Required work
Working through the data below, reproduce word for word the line with "You are a computer-use" and every line after it, both ends included, and omit the pictures.

Supplied material

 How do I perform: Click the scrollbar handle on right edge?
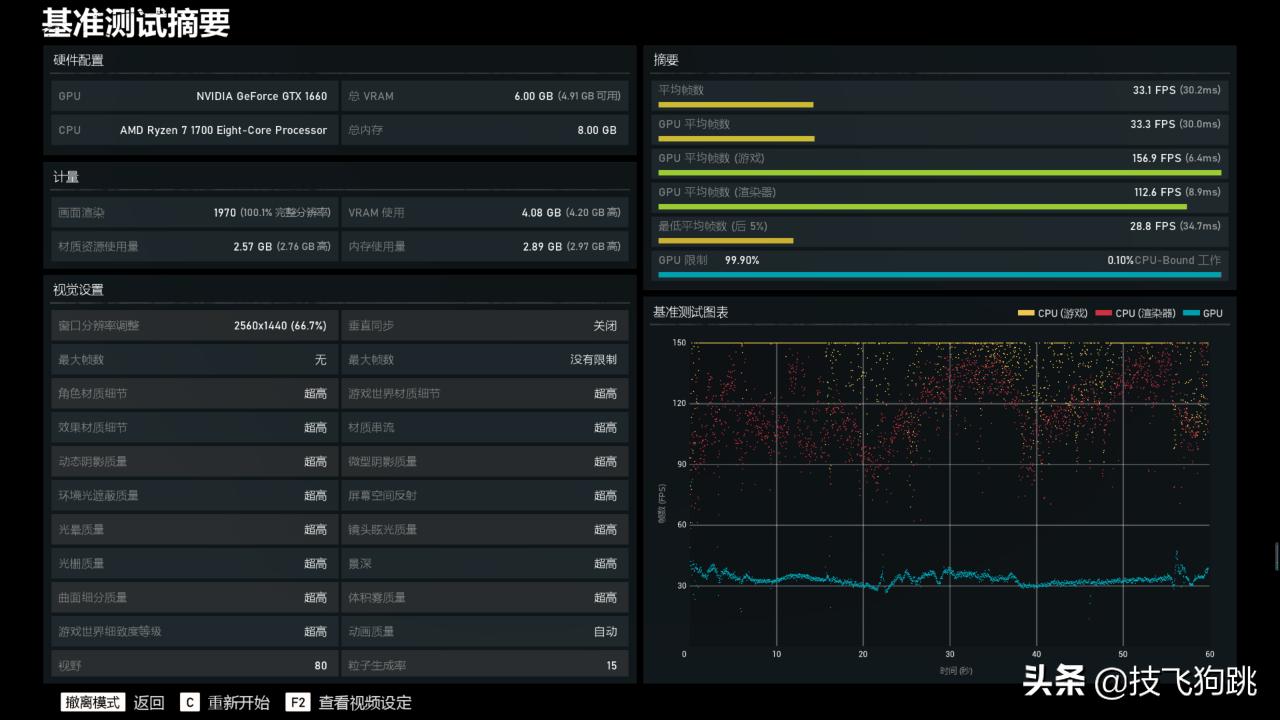pyautogui.click(x=1275, y=557)
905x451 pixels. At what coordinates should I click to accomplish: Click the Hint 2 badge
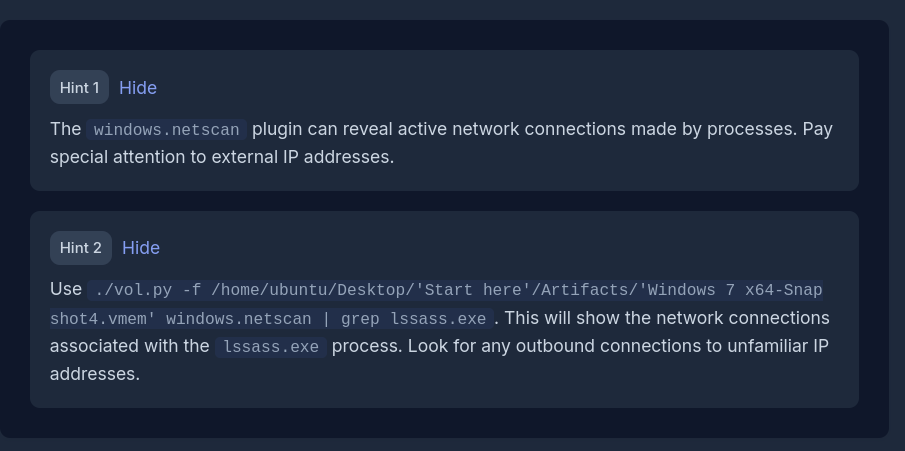coord(81,248)
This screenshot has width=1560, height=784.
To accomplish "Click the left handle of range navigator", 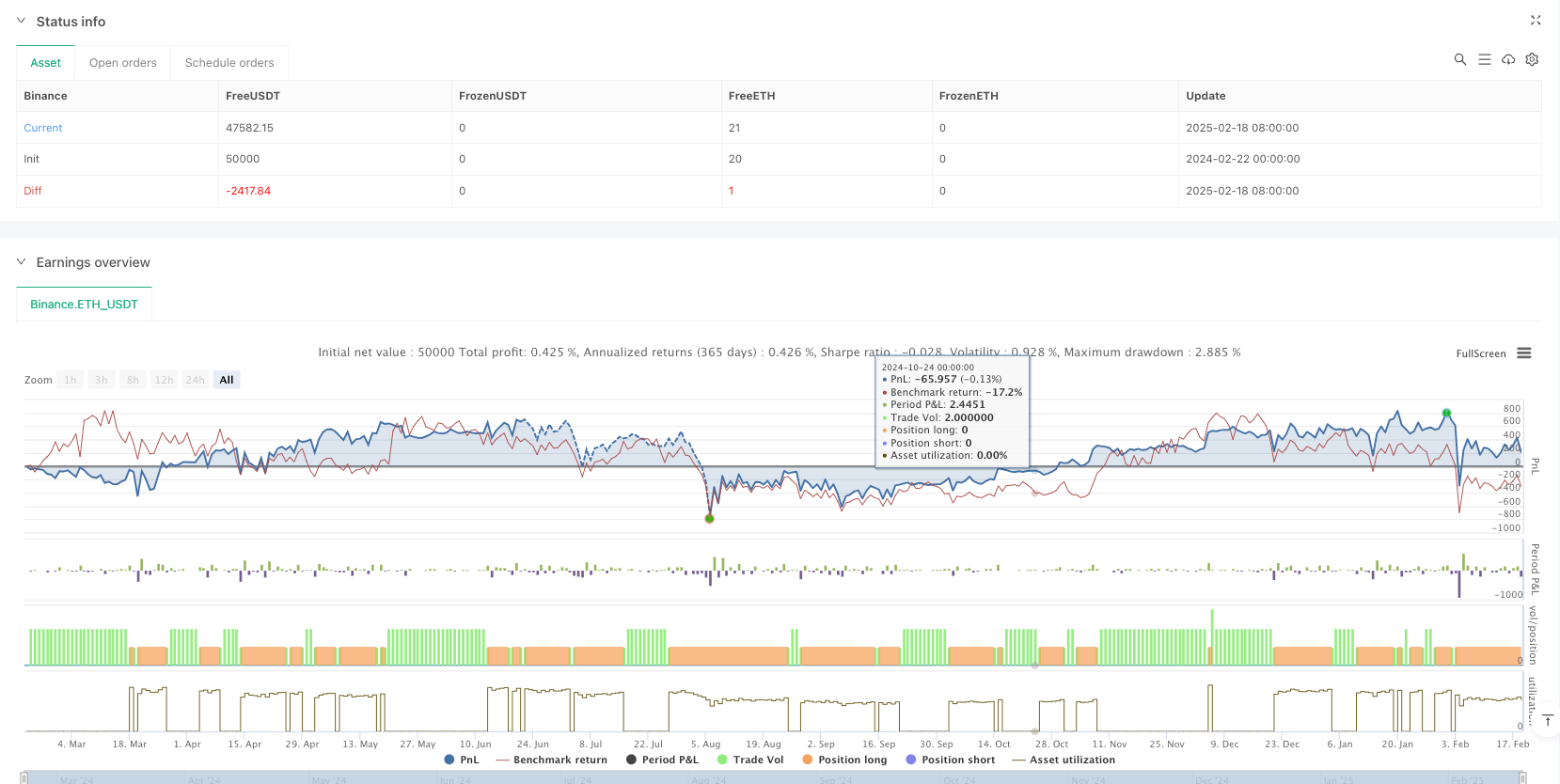I will coord(24,777).
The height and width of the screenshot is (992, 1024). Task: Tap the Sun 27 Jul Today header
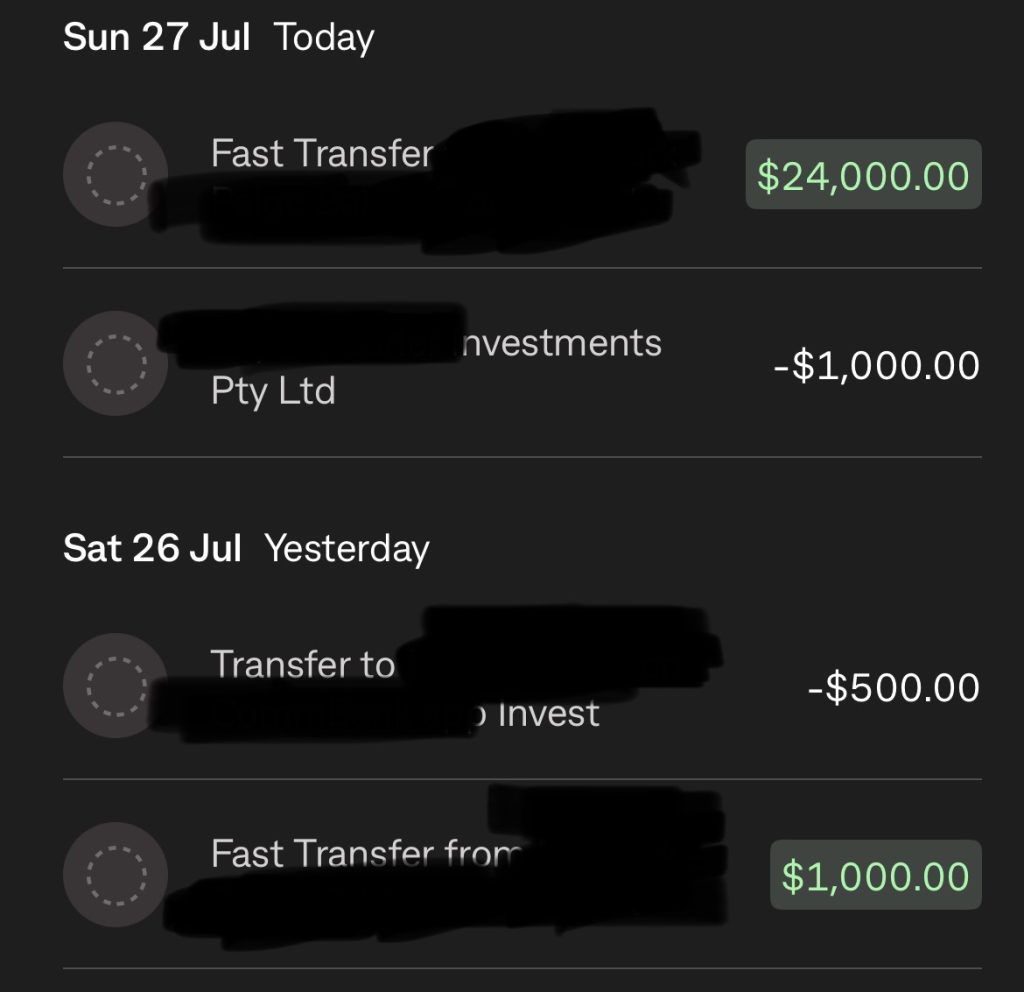157,36
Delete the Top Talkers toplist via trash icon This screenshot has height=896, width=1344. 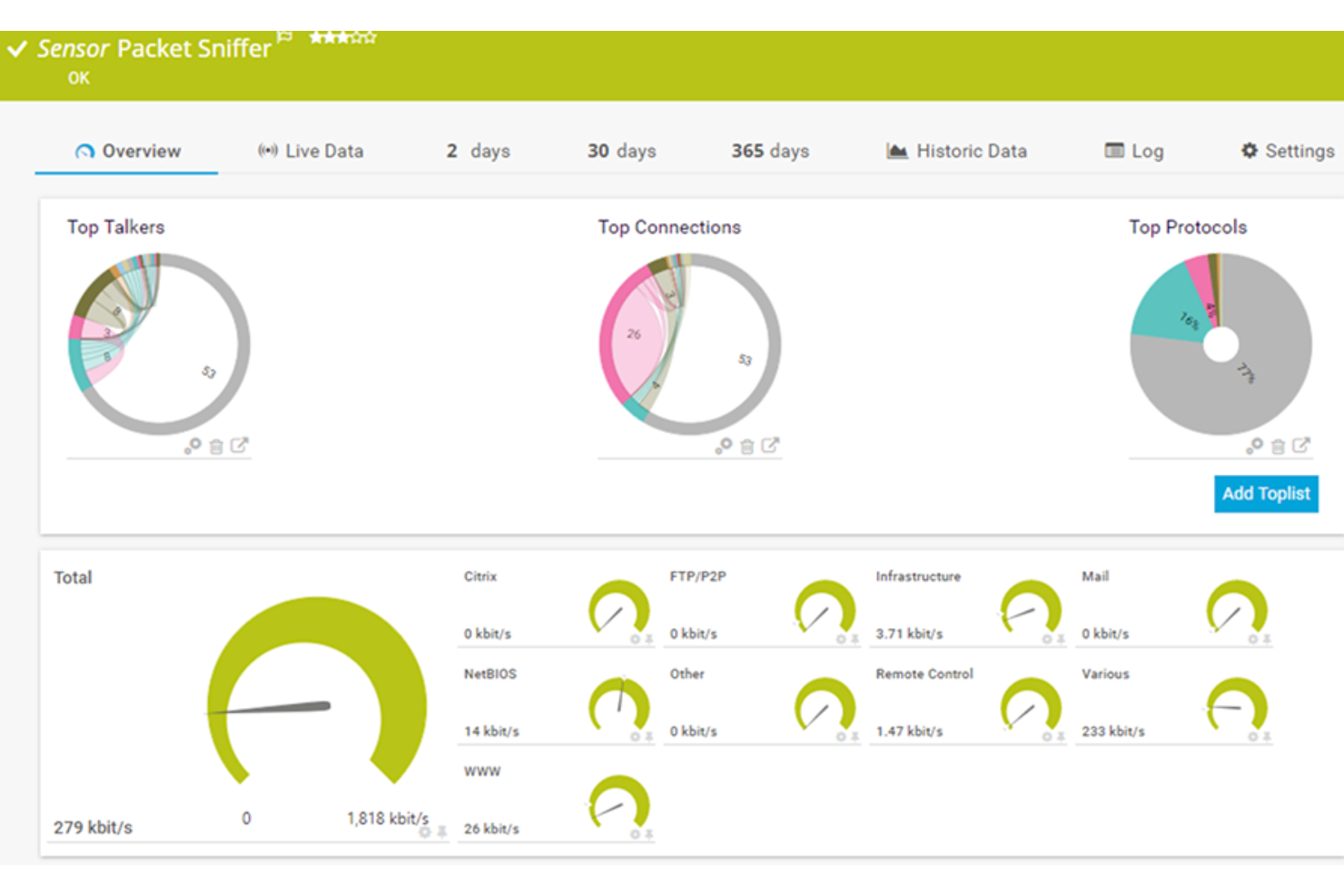point(216,446)
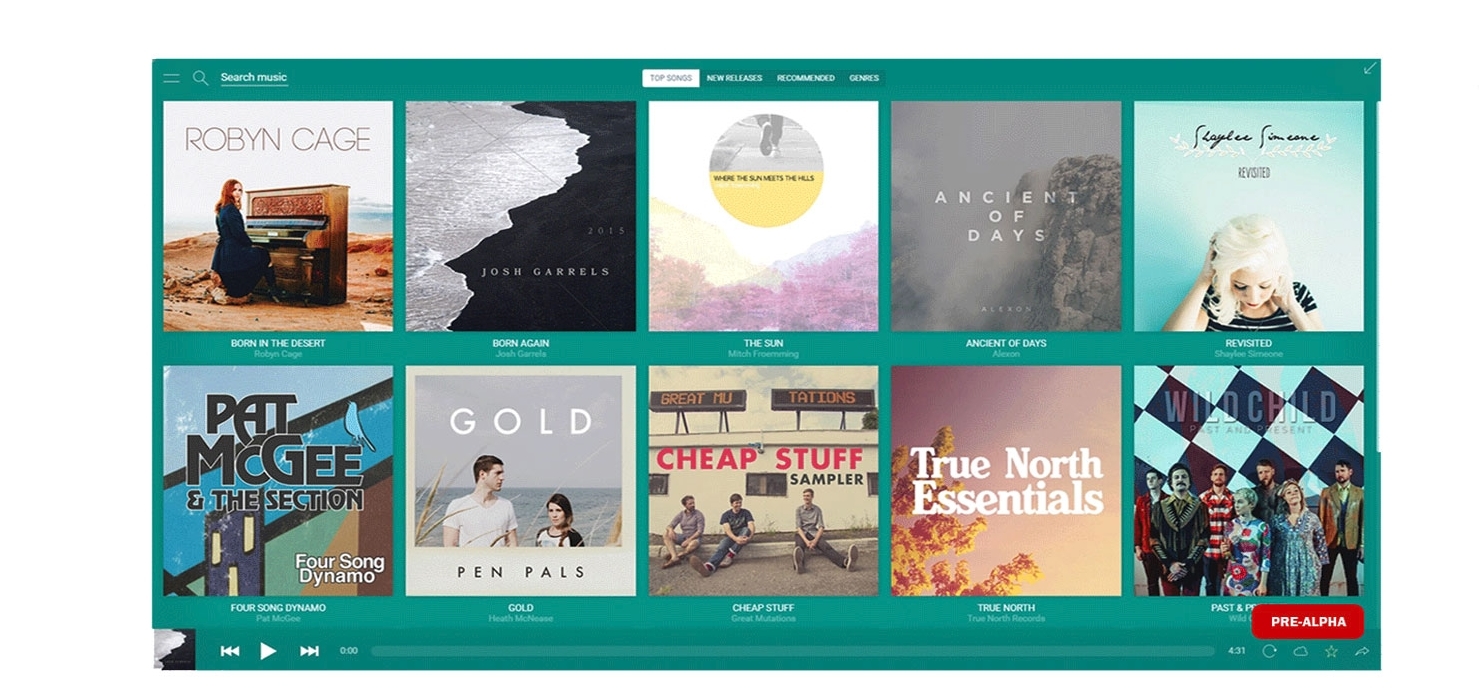Focus the Search music field
Image resolution: width=1479 pixels, height=693 pixels.
tap(254, 77)
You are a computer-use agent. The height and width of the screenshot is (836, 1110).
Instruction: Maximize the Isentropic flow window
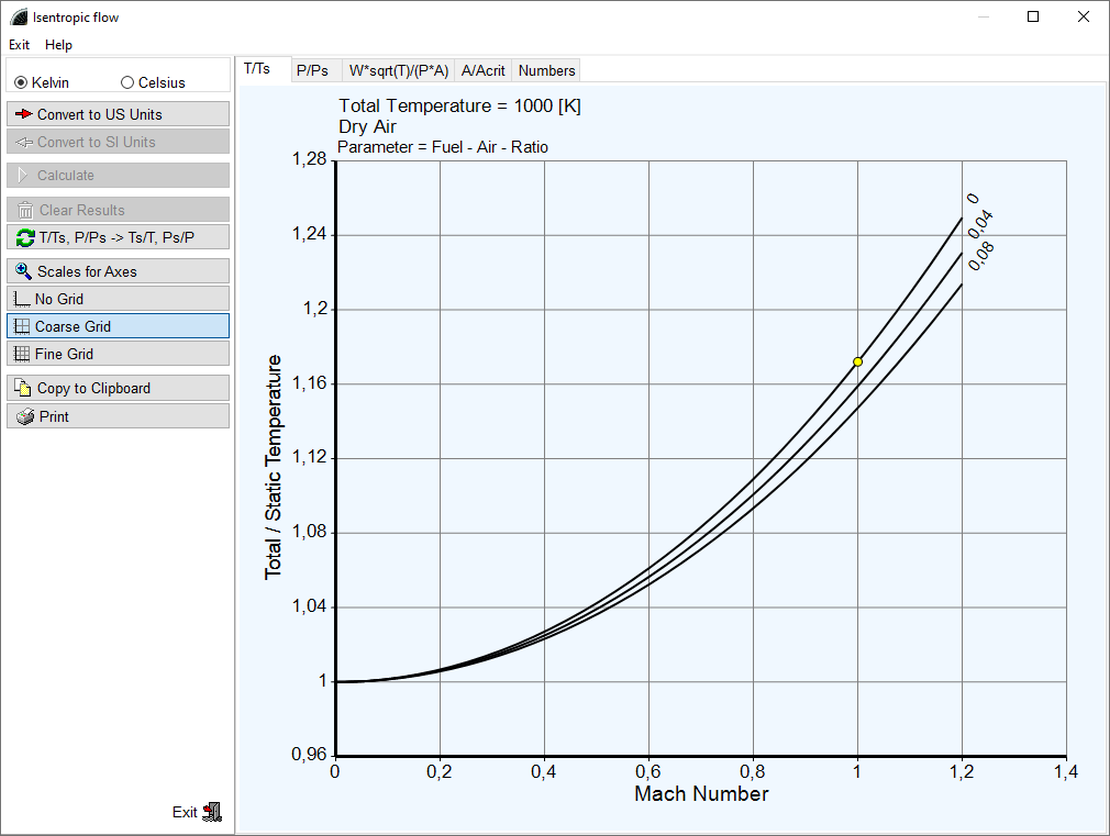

Result of this task
You are a computer-use agent. The height and width of the screenshot is (836, 1110).
Instruction: Maximize the Isentropic flow window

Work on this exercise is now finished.